[Collected data]
+ + +

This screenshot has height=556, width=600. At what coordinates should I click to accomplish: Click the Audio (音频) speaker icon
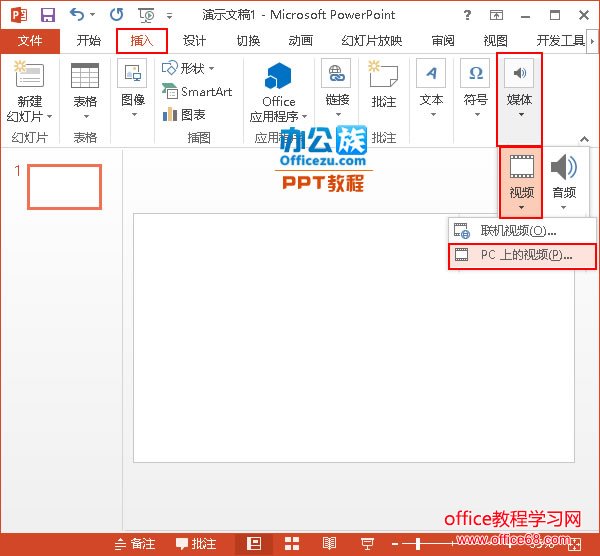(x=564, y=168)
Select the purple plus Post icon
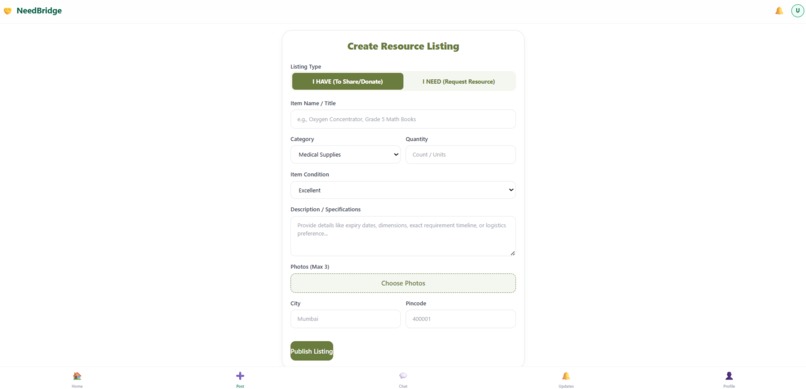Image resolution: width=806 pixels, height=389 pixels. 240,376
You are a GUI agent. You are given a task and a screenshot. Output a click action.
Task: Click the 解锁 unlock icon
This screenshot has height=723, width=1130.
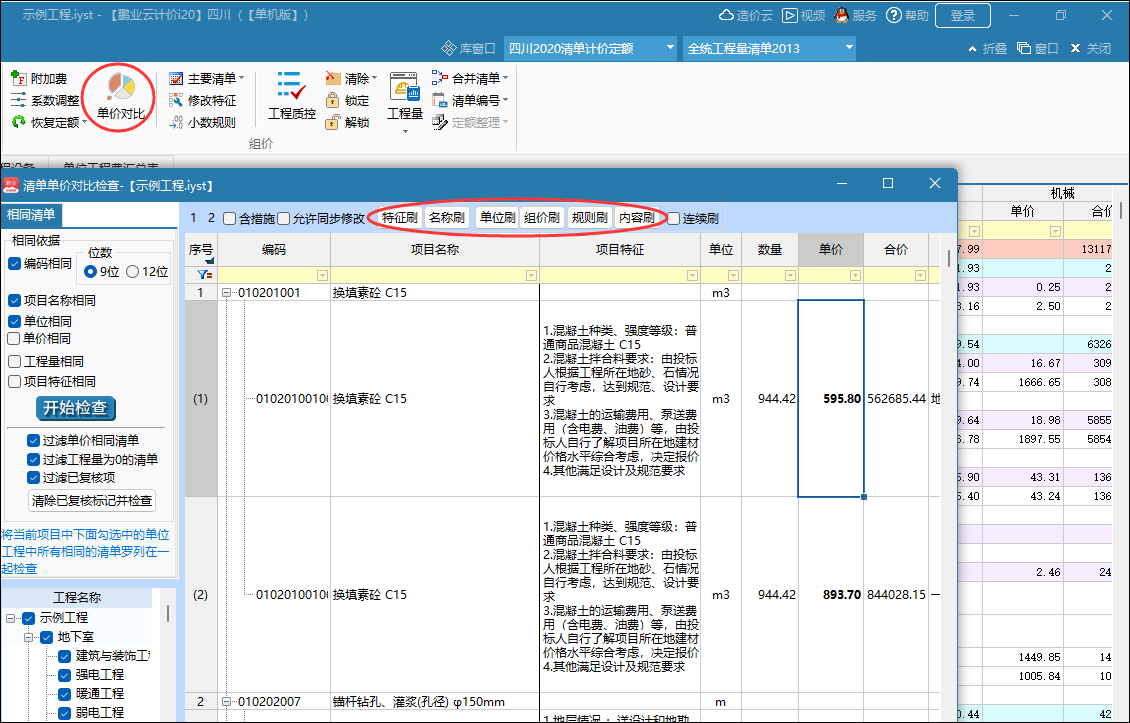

+ + +

# Assignment:
Produce the data again character for character, with the images left out.

# Result of this exercise:
This screenshot has height=556, width=600. At what coordinates should I click to accomplish: Click the Audio (音频) speaker icon
(x=564, y=168)
Select the purple plus Post icon
Image resolution: width=806 pixels, height=389 pixels. 240,376
You are a GUI agent. You are given a task and a screenshot. Output a click action.
Task: Click the 解锁 unlock icon
This screenshot has height=723, width=1130.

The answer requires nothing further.